### TASK BRIEF
Copy out the data below, swapping every "Image resolution" for "Screen resolution" and changing nothing else.

### Records from a pointing dataset
--- --- ---
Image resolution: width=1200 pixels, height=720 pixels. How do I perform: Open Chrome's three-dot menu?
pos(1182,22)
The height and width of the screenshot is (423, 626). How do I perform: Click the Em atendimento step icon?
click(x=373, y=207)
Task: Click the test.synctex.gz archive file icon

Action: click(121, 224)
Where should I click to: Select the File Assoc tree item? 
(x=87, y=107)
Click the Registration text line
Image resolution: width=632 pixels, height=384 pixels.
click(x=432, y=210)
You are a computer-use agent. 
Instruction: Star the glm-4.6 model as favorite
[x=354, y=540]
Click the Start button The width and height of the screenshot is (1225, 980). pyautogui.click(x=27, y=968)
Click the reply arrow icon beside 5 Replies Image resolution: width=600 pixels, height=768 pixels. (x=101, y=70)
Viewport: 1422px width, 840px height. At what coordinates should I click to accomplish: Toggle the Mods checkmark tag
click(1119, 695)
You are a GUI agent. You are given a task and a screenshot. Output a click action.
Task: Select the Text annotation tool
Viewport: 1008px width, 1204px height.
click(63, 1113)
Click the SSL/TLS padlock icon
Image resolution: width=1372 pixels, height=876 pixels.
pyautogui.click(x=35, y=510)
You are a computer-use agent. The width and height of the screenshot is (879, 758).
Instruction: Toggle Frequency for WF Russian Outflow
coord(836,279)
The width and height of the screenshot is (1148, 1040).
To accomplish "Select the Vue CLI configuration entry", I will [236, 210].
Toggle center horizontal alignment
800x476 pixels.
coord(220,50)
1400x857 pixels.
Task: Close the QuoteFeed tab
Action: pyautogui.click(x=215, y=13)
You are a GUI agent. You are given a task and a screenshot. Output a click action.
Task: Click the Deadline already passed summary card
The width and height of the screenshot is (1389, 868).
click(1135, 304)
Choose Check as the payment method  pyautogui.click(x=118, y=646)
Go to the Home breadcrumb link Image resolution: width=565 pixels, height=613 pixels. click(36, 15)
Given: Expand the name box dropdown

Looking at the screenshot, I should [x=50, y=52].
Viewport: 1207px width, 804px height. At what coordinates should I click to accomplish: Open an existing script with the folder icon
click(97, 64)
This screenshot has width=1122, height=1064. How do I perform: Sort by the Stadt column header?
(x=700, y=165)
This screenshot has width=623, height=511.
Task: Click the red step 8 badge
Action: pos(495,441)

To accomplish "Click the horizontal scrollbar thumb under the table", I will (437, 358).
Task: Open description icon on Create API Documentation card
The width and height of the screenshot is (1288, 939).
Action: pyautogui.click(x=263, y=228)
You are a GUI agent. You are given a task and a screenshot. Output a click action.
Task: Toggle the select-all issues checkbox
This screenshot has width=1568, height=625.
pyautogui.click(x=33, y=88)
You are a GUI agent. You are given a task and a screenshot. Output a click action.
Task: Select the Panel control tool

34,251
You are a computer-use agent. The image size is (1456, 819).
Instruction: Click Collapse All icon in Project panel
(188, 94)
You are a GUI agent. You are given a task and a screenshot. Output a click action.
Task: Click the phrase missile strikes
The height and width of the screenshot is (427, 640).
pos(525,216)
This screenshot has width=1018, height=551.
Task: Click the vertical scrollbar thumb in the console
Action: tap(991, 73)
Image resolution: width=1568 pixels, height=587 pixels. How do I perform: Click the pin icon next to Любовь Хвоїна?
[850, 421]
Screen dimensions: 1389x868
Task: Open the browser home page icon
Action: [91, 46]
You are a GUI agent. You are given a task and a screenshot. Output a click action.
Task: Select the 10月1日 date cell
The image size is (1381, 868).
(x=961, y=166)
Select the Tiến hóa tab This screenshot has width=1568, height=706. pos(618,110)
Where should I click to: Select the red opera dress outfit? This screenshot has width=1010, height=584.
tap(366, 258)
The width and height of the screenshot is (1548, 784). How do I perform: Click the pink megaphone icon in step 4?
--- --- ---
### RESPONSE FOR THIS EXERCISE
Screen resolution: width=1200 pixels, height=720 pixels. How do I perform: Open Chrome's three-dot menu?
pos(1182,22)
The height and width of the screenshot is (423, 626). How do I perform: Click the Em atendimento step icon?
click(x=373, y=207)
Task: Click the test.synctex.gz archive file icon

Action: click(121, 224)
Where should I click to: Select the File Assoc tree item? 
(x=87, y=107)
Click the Registration text line
Screen resolution: width=632 pixels, height=384 pixels.
click(x=432, y=210)
You are a computer-use agent. 
Instruction: Star the glm-4.6 model as favorite
[x=354, y=540]
Click the Start button The width and height of the screenshot is (1225, 980). pyautogui.click(x=27, y=968)
Click the reply arrow icon beside 5 Replies Screen resolution: width=600 pixels, height=768 pixels. (x=101, y=70)
Viewport: 1422px width, 840px height. At what coordinates should I click to accomplish: Toggle the Mods checkmark tag
click(1119, 695)
You are a GUI agent. You are given a task and a screenshot. Output a click action.
Task: Select the Text annotation tool
Viewport: 1008px width, 1204px height.
click(63, 1113)
Click the SSL/TLS padlock icon
Screen resolution: width=1372 pixels, height=876 pixels.
pyautogui.click(x=35, y=510)
You are a computer-use agent. The width and height of the screenshot is (879, 758).
Instruction: Toggle Frequency for WF Russian Outflow
coord(836,279)
The width and height of the screenshot is (1148, 1040).
To accomplish "Select the Vue CLI configuration entry", I will [236, 210].
Toggle center horizontal alignment
800x476 pixels.
coord(220,50)
1400x857 pixels.
Task: Close the QuoteFeed tab
Action: pyautogui.click(x=215, y=13)
You are a GUI agent. You are given a task and a screenshot. Output a click action.
Task: Click the Deadline already passed summary card
The width and height of the screenshot is (1389, 868).
click(1135, 304)
Choose Check as the payment method  pyautogui.click(x=118, y=646)
Go to the Home breadcrumb link Screen resolution: width=565 pixels, height=613 pixels. click(36, 15)
Given: Expand the name box dropdown

Looking at the screenshot, I should [x=50, y=52].
Viewport: 1207px width, 804px height. At what coordinates should I click to accomplish: Open an existing script with the folder icon
click(97, 64)
This screenshot has width=1122, height=1064. How do I perform: Sort by the Stadt column header?
(x=700, y=165)
This screenshot has width=623, height=511.
Task: Click the red step 8 badge
Action: pos(495,441)

To accomplish "Click the horizontal scrollbar thumb under the table", I will (437, 358).
Task: Open description icon on Create API Documentation card
The width and height of the screenshot is (1288, 939).
Action: pyautogui.click(x=263, y=228)
You are a GUI agent. You are given a task and a screenshot. Output a click action.
Task: Toggle the select-all issues checkbox
This screenshot has width=1568, height=625.
pyautogui.click(x=33, y=88)
You are a GUI agent. You are given a task and a screenshot. Output a click action.
Task: Select the Panel control tool

34,251
You are a computer-use agent. The image size is (1456, 819).
Instruction: Click Collapse All icon in Project panel
(188, 94)
You are a GUI agent. You are given a task and a screenshot. Output a click action.
Task: Click the phrase missile strikes
The height and width of the screenshot is (427, 640).
pos(525,216)
This screenshot has width=1018, height=551.
Task: Click the vertical scrollbar thumb in the console
Action: tap(991, 73)
Screen resolution: width=1568 pixels, height=587 pixels. How do I perform: Click the pin icon next to Любовь Хвоїна?
[850, 421]
Screen dimensions: 1389x868
Task: Open the browser home page icon
Action: [91, 46]
You are a GUI agent. You are given a task and a screenshot. Output a click action.
Task: Select the 10月1日 date cell
The image size is (1381, 868).
(x=961, y=166)
Select the Tiến hóa tab This screenshot has width=1568, height=706. pos(618,110)
Where should I click to: Select the red opera dress outfit? This screenshot has width=1010, height=584.
tap(366, 258)
The width and height of the screenshot is (1548, 784). How do I perform: Click the pink megaphone icon in step 4?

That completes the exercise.